Provided text>

Combining radiation treatments with a new generation of immunotherapies is showing promise in the treatment of melanoma, according to a recent review.1

Cancer cells are killed by radiation through the damage it does to their DNA. A patient's immune system is harnessed to attack and kill cancer cells by immunotherapies. Combining the 2 therapies appears to have synergistic effects, according to this review by James S. Welsh, MD, and colleagues at Loyola Medicine and Loyola University Health System in Maywood, Illinois.

Melanoma is one of the most aggressive forms of skin cancer and it is responsible for the majority of deaths from skin cancer. When melanoma has reached stage 4, meaning the cancer has spread to other organs, 1-year survival rates are only 33% to 62%. The American Cancer Society reports melanoma will be diagnosed in an estimated 76 000 patients in the United States and approximately 10 000 people will die of the disease.

Spontaneous remission rarely occurs for patients with melanoma, but partial spontaneous regressions of melanoma lesions are more common. Although the cause of these effects is unknown, evidence suggests that the immune system is mounting an attack on cancer cells.

The abscopal effect supports the role of the immune system in melanoma. This is a rare phenomenon that happens when a localized treatment such as radiation shrinks the targeted tumor and stimulates the immune system to mount a systemic attack on cancer cells throughout the body.

A firsthand case of the abscopal effect was witnessed by Welsh when he administered radiation treatment to a patient whose melanoma had spread to his liver and bones. The radiation was intended merely to shrink a tumor in the patient's thigh bone, relieve pain, and reduce the risk of fracture. However, no trace of cancer was found anywhere in the patient on CT scan 3 months later.

Welsh and colleagues wrote that radiation is increasingly used alongside the new generation of checkpoint inhibitors and other immunotherapies, and the results are encouraging. However, they also wrote of the need to identify biomarkers that can predict which patients will respond to immunotherapy, as not all patients are able to mount an effective immune system response to fight melanoma.


1. Stang K, Silva S, Block AM, Welsh JS. The integration of radiation therapy and immunotherapy in melanoma management [published online May 6, 2016]. J Rad Oncol. doi:10.1007/s13566-016-0256-5.

Entries taken from a collection
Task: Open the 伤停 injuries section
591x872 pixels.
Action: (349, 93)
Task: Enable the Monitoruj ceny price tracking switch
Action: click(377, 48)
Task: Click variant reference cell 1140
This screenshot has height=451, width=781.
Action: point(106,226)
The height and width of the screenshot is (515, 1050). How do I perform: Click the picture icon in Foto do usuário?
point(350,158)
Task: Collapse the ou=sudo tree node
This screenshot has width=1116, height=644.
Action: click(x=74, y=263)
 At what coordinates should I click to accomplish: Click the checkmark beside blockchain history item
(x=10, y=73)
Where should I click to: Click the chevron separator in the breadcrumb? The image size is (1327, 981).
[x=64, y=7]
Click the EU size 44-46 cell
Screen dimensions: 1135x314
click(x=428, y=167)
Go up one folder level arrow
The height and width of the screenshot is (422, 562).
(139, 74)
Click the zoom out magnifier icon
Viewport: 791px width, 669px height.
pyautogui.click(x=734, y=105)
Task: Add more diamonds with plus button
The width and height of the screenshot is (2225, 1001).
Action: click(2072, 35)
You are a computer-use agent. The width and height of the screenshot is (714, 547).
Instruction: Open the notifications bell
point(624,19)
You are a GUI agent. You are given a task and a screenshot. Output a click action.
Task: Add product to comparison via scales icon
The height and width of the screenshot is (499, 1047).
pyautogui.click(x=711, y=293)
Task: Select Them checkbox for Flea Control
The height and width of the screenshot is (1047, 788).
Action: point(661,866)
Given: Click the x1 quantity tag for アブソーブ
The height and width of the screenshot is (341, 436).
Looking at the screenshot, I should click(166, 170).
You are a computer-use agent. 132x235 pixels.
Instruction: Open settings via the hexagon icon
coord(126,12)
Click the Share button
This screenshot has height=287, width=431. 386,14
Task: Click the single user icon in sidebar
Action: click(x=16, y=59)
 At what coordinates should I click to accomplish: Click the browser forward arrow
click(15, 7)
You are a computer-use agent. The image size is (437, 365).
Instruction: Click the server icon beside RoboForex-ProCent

Exercises to complete>
A) Render this sentence from the melanoma passage in Spanish: "Spontaneous remission rarely occurs for patients with melanoma, but partial spontaneous regressions of melanoma lesions are more common."
B) Reproduce part of the melanoma passage word for word, starting at the words "Cancer cells are" and ending after "in Maywood, Illinois.".
These entries come from a separate source.

Replies>
A) La remisión espontánea rara vez ocurre en pacientes con melanoma, pero las regresiones espontáneas parciales de las lesiones de melanoma son más comunes.

B)
Cancer cells are killed by radiation through the damage it does to their DNA. A patient's immune system is harnessed to attack and kill cancer cells by immunotherapies. Combining the 2 therapies appears to have synergistic effects, according to this review by James S. Welsh, MD, and colleagues at Loyola Medicine and Loyola University Health System in Maywood, Illinois.